입력신호(V_in)가 윈도우(11)에서 직교변환 블록 길이별로 분리한 후, 직교변환부(12)에 의해 직교변환되고, 한편으로는 파워산출부(13)에 공급되어 평균 파워가 산출되며, 가청 드레쉬홀드 계산부(4)는 그 산출된 평균 파워 레벨에서 가청 드레쉬홀드값(절대마스킹)을 계산한다.After the input signal (V _in ) is separated by the orthogonal transform block length in the window 11, it is orthogonally transformed by the orthogonal transform unit 12, and supplied to the power calculating unit 13 to calculate the average power.

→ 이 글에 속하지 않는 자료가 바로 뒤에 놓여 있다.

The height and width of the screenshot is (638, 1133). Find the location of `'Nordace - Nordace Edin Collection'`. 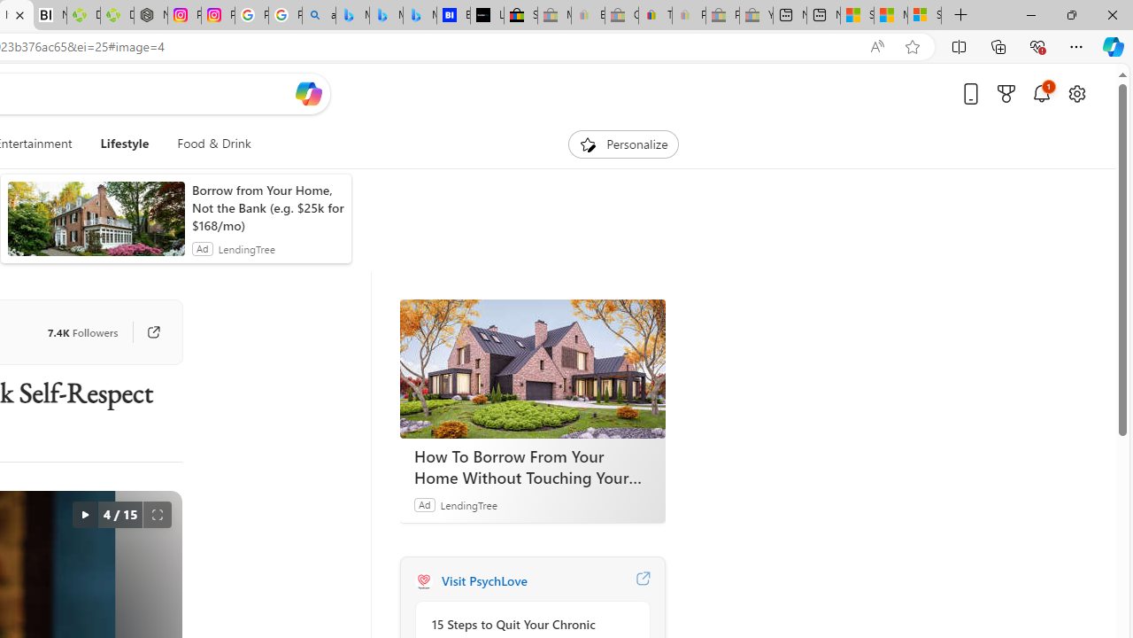

'Nordace - Nordace Edin Collection' is located at coordinates (151, 15).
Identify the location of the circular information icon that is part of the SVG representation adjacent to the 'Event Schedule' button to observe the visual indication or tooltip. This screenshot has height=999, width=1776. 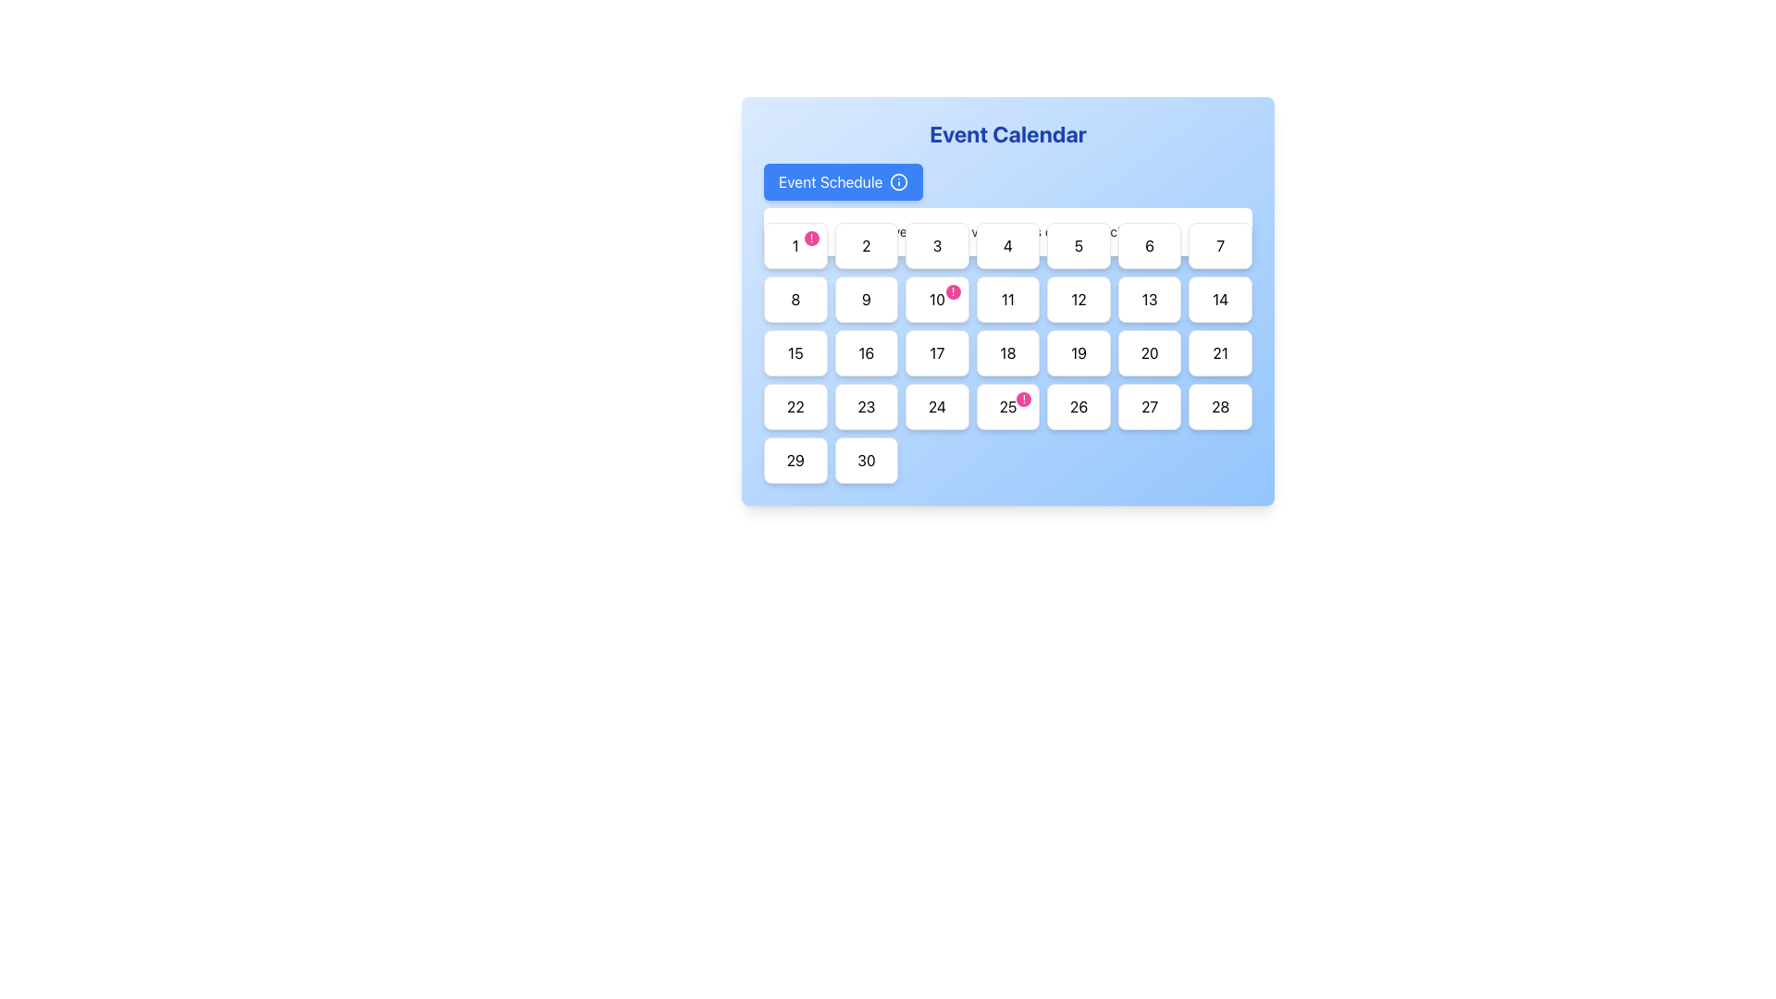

The audible threshold calculation unit 4 calculates an audible threshold value (absolute masking) at the calculated average power level.

한편, 부대역별 피크치 검출부(18)는 상기 직교변환부(12)에서 출력되는 변환된 스펙트럼 신호를 귀의 임계대역에 맞추어 부대역으로 분류함과 아울러 부대역별 피크치를 계산하며, 상기 마스킹레벨 계산부(19)는 이렇게 검출된 피크치에 따라 상대 마스킹레벨을 구하게 되는데, 상개 마스킹이란 절대 마스킹 이상의 파워를 가진 성분이라도 근처의 큰 파워성분에 의해 들리지 않게되는 것을 의미한다.Meanwhile, the subband peak value detector 18 classifies the converted spectral signal output from the orthogonal transform unit 12 into subbands according to the threshold band of the ear and calculates the peak value for each subband, and calculates the masking level calculator ( 19) calculates the relative masking level according to the detected peak value. The upper masking means that even a component having a power higher than the absolute masking cannot be heard by a nearby large power component.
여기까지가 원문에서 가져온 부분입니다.